Je pouvais, comme beaucoup d'autres, dans le silence du cabinet, écrire sur une matière et la discuter méthodiquement ; mais je n'ai jamais eu ce talent à la tribune. Je n'avais ni assez de sang-froid ni assez de patience. Incapable de m'astreindre aux détails et de me soumettre aux règles de l'art, j'entrais de suite, et comme par irruption, au fond du sujet, tel qu'un assiégeant qui dédaigne les ouvrages avancés, marche droit au cœur de la place, saisit son ennemi corps à corps, et décide dans un instant la défaite ou la victoire. J'avais fait mes premières armes au barreau ; mais je n'y avais pas plaidé assez longtemps pour me gâter ou me perfectionner, comme l'on voudra ; c'est-à-dire pour contracter l'habitude de délayer nies paroles et d'arrondir mes périodes. Je suis souvent monté à la tribune sans savoir ce que j'y allais dire, poussé par une force irrésistible qui m'y attirait malgré moi. Lorsque j'y étais, le spectacle d'une grande assemblée attentive, l'idée que la France entière allait recueillir mes paroles et me juger, exaltaient mon âme et inspiraient mes discours. J'obéissais au devoir, je ne pensais pas même à la gloire ; et si quelquefois l'étais sensible à ses séductions, car quel homme pourrait la mépriser, ce n'était jamais que par réflexion. Mon premier sentiment était toujours celui qu'on éprouve lorsqu'on a acquitté sa dette envers la patrie. Je ne pouvais pas tenir longtemps à la tribune, parce que je n'étais pas capable d'y être calme. On a dit : Fiunt oratores, nascuntur poetœ. Cela n'est point exact, c'est dans l'âme qu'est la véritable éloquence ; l'art la perfectionne sans doute, mais sans ce foyer dont la chaleur se communique aux auditeurs et les embrase, on n'est point orateur, on n'est tout au plus qu'un beau parleur ou un rhéteur. L'art oratoire n'est que la nature perfectionnée ; elle m'avait donné un organe mâle et sonore, et ce degré d'assurance nécessaire pour n'être point intimidé par le nombre ni troublé par les interruptions. Lorsque je jugeais que ma voix ne pourrait les couvrir, j'attendais en silence qu'elles eussent fini ; et loin de me décourager, je continuais comme si je me fusse interrompu moi-même pour prendre du repos et éclater avec plus de forée. La confiance de l'orateur, en lui-même, suppose un génie supérieur ou une extrême présomption, ou une bonne conscience. J'étais dans ce dernier cas.

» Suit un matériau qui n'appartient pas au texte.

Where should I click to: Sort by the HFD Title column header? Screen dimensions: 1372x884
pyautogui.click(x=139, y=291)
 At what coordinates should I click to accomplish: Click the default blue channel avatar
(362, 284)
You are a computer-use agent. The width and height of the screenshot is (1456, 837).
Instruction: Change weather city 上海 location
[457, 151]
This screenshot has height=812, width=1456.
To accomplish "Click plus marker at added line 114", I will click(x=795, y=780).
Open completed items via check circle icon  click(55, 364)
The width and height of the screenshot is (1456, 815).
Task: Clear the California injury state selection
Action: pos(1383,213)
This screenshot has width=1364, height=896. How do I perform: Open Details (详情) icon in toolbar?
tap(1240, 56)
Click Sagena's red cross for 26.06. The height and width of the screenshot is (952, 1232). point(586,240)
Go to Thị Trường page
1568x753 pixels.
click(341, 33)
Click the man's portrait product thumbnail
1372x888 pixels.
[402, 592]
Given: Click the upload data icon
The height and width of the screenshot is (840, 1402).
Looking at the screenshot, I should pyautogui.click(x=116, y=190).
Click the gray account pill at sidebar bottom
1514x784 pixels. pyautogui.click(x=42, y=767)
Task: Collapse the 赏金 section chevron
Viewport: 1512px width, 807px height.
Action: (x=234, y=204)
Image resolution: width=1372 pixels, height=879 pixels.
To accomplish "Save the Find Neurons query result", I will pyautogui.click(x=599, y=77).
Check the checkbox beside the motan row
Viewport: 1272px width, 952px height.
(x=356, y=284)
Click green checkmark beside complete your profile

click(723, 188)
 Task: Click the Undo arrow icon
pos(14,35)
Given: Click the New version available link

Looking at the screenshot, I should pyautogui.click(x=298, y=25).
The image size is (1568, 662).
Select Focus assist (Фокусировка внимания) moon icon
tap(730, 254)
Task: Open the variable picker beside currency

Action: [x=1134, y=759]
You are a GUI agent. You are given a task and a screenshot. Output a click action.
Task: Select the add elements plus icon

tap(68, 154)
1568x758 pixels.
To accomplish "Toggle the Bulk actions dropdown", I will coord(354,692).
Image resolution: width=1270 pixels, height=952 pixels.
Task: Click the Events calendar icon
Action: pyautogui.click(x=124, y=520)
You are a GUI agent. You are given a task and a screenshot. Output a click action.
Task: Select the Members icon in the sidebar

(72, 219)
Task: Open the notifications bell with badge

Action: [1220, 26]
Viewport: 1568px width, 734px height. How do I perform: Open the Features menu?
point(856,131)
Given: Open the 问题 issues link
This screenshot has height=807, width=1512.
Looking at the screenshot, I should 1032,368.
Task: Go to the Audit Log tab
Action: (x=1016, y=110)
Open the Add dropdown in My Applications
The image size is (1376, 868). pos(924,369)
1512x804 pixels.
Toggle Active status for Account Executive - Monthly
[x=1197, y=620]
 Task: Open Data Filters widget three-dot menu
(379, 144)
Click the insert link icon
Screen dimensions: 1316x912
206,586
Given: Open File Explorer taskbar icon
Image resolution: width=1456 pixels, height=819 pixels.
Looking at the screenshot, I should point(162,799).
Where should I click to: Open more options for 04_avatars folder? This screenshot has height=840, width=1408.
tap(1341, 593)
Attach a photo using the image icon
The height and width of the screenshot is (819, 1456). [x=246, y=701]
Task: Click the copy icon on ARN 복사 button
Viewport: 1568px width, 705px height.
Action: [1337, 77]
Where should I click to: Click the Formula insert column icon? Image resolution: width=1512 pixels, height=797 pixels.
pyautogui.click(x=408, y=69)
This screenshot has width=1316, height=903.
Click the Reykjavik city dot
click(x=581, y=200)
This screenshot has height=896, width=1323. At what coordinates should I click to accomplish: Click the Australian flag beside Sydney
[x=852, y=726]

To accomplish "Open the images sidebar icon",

Je suis entré dans ces détails, parce qu'on ne connaît que très-imparfaitement un orateur d'après ses discours imprimés ou rapportés dans les journaux. On y prend bien une idée de ses principes et de sa manière ; mais on ne peut le juger que lorsqu'on l'a  vu et entendu parler. D'ailleurs, sans vouloir donner de préceptes, me comparer à personne, ni me citer en exemple, le résultat de ma propre expérience peut n'être pas tout-à-fait inutile..

Après le 9 thermidor, je restai dans le comité d'instruction publique ; mais peu à peu je n'en pris-pas moins part aux autres travaux de l'Assemblée.

 

 

 



[1] Il essuyait la salive ensanglantée qui sortait de sa bouche avec l'étui d'un pistolet sur lequel était cette adresse : Au grand monarque.